A bell rang in the distance. Another candidate was being presented. The room shifted with the sound, like a tide of attention moving where it was called.

The clerk gestured. "More candidates are available. Some are more political."

Sekhmet’s eyes sharpened. "Show me."

The clerk hesitated, then nodded. He led them through another door into a private viewing corridor.

Behind a rune glass wall, a smaller room held two women instead of one.

Twins.

They sat on identical chairs with identical posture, backs straight, hands folded, faces calm in the way people became calm when panic no longer helped. Their clothing was not expensive, but it was clean. The kind of clean that came from being scrubbed and presented, not the kind that came from comfort. Decorative bands circled their wrists, not quite shackles, not quite jewelry. A warning wrapped in silk.

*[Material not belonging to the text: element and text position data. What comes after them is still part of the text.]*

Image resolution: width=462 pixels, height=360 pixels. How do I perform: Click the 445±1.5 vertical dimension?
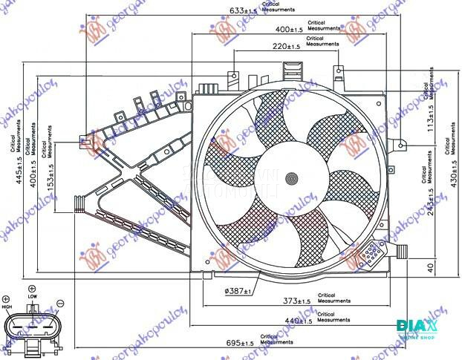point(22,177)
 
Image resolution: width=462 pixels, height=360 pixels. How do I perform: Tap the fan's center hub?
point(292,177)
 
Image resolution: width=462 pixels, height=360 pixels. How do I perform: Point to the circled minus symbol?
point(60,304)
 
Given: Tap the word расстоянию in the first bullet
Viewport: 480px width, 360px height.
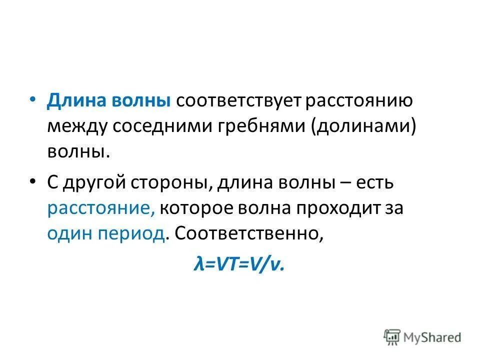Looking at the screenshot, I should tap(359, 100).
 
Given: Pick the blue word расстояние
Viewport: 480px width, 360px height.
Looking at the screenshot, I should tap(102, 208).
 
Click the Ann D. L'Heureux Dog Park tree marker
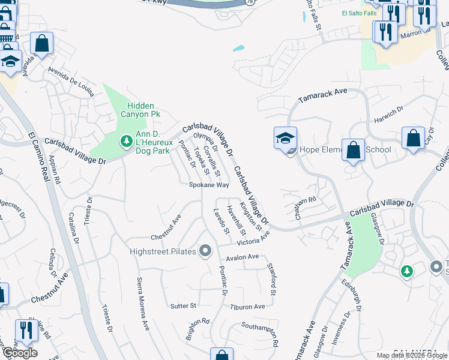coord(126,141)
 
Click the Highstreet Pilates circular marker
coord(206,250)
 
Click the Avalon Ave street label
coord(243,257)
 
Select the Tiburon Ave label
coord(247,307)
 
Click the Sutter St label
coord(183,306)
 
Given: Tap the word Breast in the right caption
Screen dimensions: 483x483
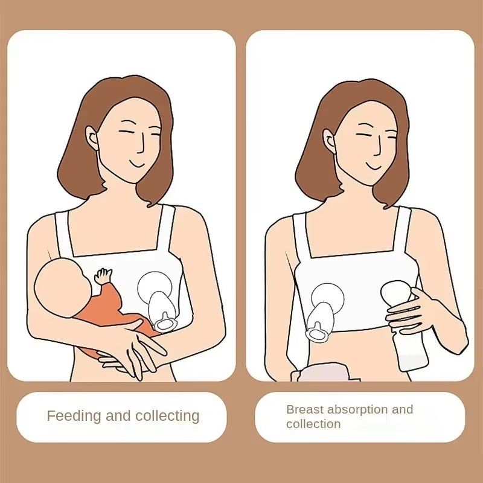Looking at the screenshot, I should [305, 409].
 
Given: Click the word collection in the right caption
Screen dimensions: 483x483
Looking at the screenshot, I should [313, 424].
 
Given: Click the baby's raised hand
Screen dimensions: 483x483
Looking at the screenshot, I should [104, 275].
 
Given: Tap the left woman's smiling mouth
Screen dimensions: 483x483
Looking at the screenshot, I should [138, 164].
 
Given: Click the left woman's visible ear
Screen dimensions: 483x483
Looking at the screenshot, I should [92, 138].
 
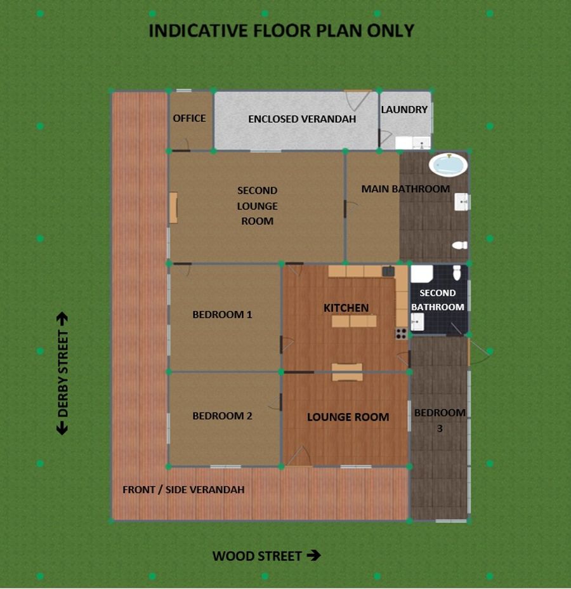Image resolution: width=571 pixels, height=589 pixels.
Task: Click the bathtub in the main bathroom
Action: tap(449, 165)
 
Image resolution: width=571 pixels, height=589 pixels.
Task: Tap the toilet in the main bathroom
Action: tap(460, 245)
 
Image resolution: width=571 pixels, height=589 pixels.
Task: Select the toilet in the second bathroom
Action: tap(457, 273)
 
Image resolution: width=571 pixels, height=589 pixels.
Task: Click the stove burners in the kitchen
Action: tap(402, 333)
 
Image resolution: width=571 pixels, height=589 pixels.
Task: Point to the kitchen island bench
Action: tap(354, 321)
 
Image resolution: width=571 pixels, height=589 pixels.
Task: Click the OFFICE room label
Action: tap(189, 118)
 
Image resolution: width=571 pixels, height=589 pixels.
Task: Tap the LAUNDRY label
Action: tap(404, 110)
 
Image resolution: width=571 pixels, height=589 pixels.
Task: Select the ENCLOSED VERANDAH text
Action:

A clerk inside the room spoke in a practiced tone. The twins answered politely, but not warmly. Their voices were steady. Their eyes were not dead. Their eyes were sharp and awake, watching everything.

The viewing clerk lowered his voice as if he was about to offer a rare artifact.

"Concubine contract," he whispered. "Special terms."

Sekhmet’s gaze moved over the twins. His expression did not change, but something in his attention tightened.

A small plaque on the wall displayed the contract summary in neat, merciless writing.